*Exercise goal*. Copy out each of the following entries word for word, with nothing changed.

-=-=-=-=-

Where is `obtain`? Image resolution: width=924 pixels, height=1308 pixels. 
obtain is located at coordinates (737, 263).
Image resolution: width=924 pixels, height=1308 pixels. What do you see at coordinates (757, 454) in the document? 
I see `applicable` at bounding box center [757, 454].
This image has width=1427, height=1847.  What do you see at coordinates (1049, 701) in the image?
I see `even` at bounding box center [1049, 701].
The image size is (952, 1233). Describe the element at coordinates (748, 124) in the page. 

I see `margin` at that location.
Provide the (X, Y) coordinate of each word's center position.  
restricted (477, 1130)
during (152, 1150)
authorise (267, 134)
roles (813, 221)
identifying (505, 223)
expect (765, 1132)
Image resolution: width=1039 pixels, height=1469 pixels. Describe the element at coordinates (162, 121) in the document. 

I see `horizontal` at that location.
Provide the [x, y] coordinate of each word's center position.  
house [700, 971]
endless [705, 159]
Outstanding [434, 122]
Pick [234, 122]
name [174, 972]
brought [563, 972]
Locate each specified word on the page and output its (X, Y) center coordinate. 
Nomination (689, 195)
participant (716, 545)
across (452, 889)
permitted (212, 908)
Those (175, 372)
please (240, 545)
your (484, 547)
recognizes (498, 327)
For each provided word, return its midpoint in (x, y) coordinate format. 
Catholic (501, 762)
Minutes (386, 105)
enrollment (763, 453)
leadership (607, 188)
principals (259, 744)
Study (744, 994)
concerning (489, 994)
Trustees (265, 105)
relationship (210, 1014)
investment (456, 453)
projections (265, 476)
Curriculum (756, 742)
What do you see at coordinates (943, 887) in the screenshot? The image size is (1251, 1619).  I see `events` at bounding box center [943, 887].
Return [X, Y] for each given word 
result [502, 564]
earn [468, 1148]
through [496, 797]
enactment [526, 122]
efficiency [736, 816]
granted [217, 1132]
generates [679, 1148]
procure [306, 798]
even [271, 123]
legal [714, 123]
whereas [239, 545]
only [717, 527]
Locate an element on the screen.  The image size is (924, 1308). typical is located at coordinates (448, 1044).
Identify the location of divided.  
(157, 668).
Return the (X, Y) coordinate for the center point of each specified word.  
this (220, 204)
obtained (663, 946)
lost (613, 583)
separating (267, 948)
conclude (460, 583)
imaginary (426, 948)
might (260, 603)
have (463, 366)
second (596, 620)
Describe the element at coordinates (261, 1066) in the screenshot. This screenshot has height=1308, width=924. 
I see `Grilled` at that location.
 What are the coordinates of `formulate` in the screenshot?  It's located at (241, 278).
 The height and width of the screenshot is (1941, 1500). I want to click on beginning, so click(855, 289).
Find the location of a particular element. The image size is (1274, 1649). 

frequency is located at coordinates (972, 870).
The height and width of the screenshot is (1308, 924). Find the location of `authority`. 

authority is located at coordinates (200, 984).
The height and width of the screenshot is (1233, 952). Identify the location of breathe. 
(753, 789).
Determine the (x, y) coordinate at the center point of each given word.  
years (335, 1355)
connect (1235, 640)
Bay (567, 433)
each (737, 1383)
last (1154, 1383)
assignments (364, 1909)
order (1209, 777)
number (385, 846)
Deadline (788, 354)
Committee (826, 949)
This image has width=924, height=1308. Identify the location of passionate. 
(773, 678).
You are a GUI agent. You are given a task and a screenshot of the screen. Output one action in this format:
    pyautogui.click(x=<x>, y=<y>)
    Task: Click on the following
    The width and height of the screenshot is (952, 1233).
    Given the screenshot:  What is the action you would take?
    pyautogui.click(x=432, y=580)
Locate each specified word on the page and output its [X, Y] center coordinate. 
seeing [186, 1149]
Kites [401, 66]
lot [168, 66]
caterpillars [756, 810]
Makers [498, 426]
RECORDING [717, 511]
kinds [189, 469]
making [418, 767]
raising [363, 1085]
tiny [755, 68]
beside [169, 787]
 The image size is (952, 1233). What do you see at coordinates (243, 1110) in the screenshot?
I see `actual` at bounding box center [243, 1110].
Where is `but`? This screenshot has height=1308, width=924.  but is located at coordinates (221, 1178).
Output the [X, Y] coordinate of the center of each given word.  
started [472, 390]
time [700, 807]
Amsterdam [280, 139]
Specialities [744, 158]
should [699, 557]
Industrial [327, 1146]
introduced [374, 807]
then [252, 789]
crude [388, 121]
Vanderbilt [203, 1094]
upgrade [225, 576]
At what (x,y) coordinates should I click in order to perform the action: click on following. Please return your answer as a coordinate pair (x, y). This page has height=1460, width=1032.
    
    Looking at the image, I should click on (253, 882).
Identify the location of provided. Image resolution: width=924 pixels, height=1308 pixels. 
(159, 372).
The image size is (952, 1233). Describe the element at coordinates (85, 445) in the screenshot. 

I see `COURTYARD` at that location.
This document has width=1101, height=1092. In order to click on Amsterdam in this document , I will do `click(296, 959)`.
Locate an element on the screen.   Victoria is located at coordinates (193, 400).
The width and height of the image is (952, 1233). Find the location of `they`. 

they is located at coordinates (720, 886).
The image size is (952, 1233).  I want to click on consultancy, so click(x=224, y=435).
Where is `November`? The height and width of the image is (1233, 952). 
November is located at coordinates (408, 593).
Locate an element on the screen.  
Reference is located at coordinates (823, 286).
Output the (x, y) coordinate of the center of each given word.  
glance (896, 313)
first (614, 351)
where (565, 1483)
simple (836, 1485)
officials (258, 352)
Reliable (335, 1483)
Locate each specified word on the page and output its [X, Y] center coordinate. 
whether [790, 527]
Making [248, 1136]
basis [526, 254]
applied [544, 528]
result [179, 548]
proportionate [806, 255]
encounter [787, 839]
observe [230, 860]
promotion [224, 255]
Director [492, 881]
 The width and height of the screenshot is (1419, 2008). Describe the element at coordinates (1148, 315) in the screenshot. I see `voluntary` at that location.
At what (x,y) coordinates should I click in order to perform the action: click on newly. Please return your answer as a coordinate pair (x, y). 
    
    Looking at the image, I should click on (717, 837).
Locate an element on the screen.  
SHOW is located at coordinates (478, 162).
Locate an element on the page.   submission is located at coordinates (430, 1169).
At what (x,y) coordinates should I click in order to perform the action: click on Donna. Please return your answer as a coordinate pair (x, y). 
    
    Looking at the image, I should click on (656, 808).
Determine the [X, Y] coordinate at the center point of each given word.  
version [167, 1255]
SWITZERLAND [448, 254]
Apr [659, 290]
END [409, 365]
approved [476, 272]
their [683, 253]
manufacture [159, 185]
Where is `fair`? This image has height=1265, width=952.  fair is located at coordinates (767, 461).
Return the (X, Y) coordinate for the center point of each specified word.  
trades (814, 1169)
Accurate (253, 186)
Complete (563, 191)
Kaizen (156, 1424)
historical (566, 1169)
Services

-=-=-=-=-

*Response below*.
Where is `obtain`? Image resolution: width=924 pixels, height=1308 pixels. 
obtain is located at coordinates (737, 263).
Image resolution: width=924 pixels, height=1308 pixels. What do you see at coordinates (757, 454) in the document? 
I see `applicable` at bounding box center [757, 454].
This image has width=1427, height=1847.  What do you see at coordinates (1049, 701) in the image?
I see `even` at bounding box center [1049, 701].
The image size is (952, 1233). Describe the element at coordinates (748, 124) in the page. 

I see `margin` at that location.
Provide the (X, Y) coordinate of each word's center position.  
restricted (477, 1130)
during (152, 1150)
authorise (267, 134)
roles (813, 221)
identifying (505, 223)
expect (765, 1132)
Image resolution: width=1039 pixels, height=1469 pixels. Describe the element at coordinates (162, 121) in the document. 

I see `horizontal` at that location.
Provide the [x, y] coordinate of each word's center position.  
house [700, 971]
endless [705, 159]
Outstanding [434, 122]
Pick [234, 122]
name [174, 972]
brought [563, 972]
Locate each specified word on the page and output its (X, Y) center coordinate. 
Nomination (689, 195)
participant (716, 545)
across (452, 889)
permitted (212, 908)
Those (175, 372)
please (240, 545)
your (484, 547)
recognizes (498, 327)
For each provided word, return its midpoint in (x, y) coordinate format. 
Catholic (501, 762)
Minutes (386, 105)
enrollment (763, 453)
leadership (607, 188)
principals (259, 744)
Study (744, 994)
concerning (489, 994)
Trustees (265, 105)
relationship (210, 1014)
investment (456, 453)
projections (265, 476)
Curriculum (756, 742)
What do you see at coordinates (943, 887) in the screenshot? The image size is (1251, 1619).  I see `events` at bounding box center [943, 887].
Return [X, Y] for each given word 
result [502, 564]
earn [468, 1148]
through [496, 797]
enactment [526, 122]
efficiency [736, 816]
granted [217, 1132]
generates [679, 1148]
procure [306, 798]
even [271, 123]
legal [714, 123]
whereas [239, 545]
only [717, 527]
Locate an element on the screen.  The image size is (924, 1308). typical is located at coordinates (448, 1044).
Identify the location of divided.  
(157, 668).
Return the (X, Y) coordinate for the center point of each specified word.  
this (220, 204)
obtained (663, 946)
lost (613, 583)
separating (267, 948)
conclude (460, 583)
imaginary (426, 948)
might (260, 603)
have (463, 366)
second (596, 620)
Describe the element at coordinates (261, 1066) in the screenshot. This screenshot has height=1308, width=924. 
I see `Grilled` at that location.
 What are the coordinates of `formulate` in the screenshot?  It's located at (241, 278).
 The height and width of the screenshot is (1941, 1500). I want to click on beginning, so click(855, 289).
Find the location of a particular element. The image size is (1274, 1649). 

frequency is located at coordinates (972, 870).
The height and width of the screenshot is (1308, 924). Find the location of `authority`. 

authority is located at coordinates (200, 984).
The height and width of the screenshot is (1233, 952). Identify the location of breathe. 
(753, 789).
Determine the (x, y) coordinate at the center point of each given word.  
years (335, 1355)
connect (1235, 640)
Bay (567, 433)
each (737, 1383)
last (1154, 1383)
assignments (364, 1909)
order (1209, 777)
number (385, 846)
Deadline (788, 354)
Committee (826, 949)
This image has width=924, height=1308. Identify the location of passionate. 
(773, 678).
You are a GUI agent. You are given a task and a screenshot of the screen. Output one action in this format:
    pyautogui.click(x=<x>, y=<y>)
    Task: Click on the following
    The width and height of the screenshot is (952, 1233).
    Given the screenshot:  What is the action you would take?
    pyautogui.click(x=432, y=580)
Locate each specified word on the page and output its [X, Y] center coordinate. 
seeing [186, 1149]
Kites [401, 66]
lot [168, 66]
caterpillars [756, 810]
Makers [498, 426]
RECORDING [717, 511]
kinds [189, 469]
making [418, 767]
raising [363, 1085]
tiny [755, 68]
beside [169, 787]
 The image size is (952, 1233). What do you see at coordinates (243, 1110) in the screenshot?
I see `actual` at bounding box center [243, 1110].
Where is `but`? This screenshot has height=1308, width=924.  but is located at coordinates (221, 1178).
Output the [X, Y] coordinate of the center of each given word.  
started [472, 390]
time [700, 807]
Amsterdam [280, 139]
Specialities [744, 158]
should [699, 557]
Industrial [327, 1146]
introduced [374, 807]
then [252, 789]
crude [388, 121]
Vanderbilt [203, 1094]
upgrade [225, 576]
At what (x,y) coordinates should I click in order to perform the action: click on following. Please return your answer as a coordinate pair (x, y). This page has height=1460, width=1032.
    
    Looking at the image, I should click on (253, 882).
Identify the location of provided. Image resolution: width=924 pixels, height=1308 pixels. 
(159, 372).
The image size is (952, 1233). Describe the element at coordinates (85, 445) in the screenshot. 

I see `COURTYARD` at that location.
This document has width=1101, height=1092. In order to click on Amsterdam in this document , I will do `click(296, 959)`.
Locate an element on the screen.   Victoria is located at coordinates (193, 400).
The width and height of the image is (952, 1233). Find the location of `they`. 

they is located at coordinates (720, 886).
The image size is (952, 1233).  I want to click on consultancy, so click(x=224, y=435).
Where is `November`? The height and width of the image is (1233, 952). 
November is located at coordinates (408, 593).
Locate an element on the screen.  
Reference is located at coordinates (823, 286).
Output the (x, y) coordinate of the center of each given word.  
glance (896, 313)
first (614, 351)
where (565, 1483)
simple (836, 1485)
officials (258, 352)
Reliable (335, 1483)
Locate each specified word on the page and output its [X, Y] center coordinate. 
whether [790, 527]
Making [248, 1136]
basis [526, 254]
applied [544, 528]
result [179, 548]
proportionate [806, 255]
encounter [787, 839]
observe [230, 860]
promotion [224, 255]
Director [492, 881]
 The width and height of the screenshot is (1419, 2008). Describe the element at coordinates (1148, 315) in the screenshot. I see `voluntary` at that location.
At what (x,y) coordinates should I click in order to perform the action: click on newly. Please return your answer as a coordinate pair (x, y). 
    
    Looking at the image, I should click on (717, 837).
Locate an element on the screen.  
SHOW is located at coordinates (478, 162).
Locate an element on the page.   submission is located at coordinates (430, 1169).
At what (x,y) coordinates should I click in order to perform the action: click on Donna. Please return your answer as a coordinate pair (x, y). 
    
    Looking at the image, I should click on (656, 808).
Determine the [X, Y] coordinate at the center point of each given word.  
version [167, 1255]
SWITZERLAND [448, 254]
Apr [659, 290]
END [409, 365]
approved [476, 272]
their [683, 253]
manufacture [159, 185]
Where is `fair`? This image has height=1265, width=952.  fair is located at coordinates (767, 461).
Return the (X, Y) coordinate for the center point of each specified word.  
trades (814, 1169)
Accurate (253, 186)
Complete (563, 191)
Kaizen (156, 1424)
historical (566, 1169)
Services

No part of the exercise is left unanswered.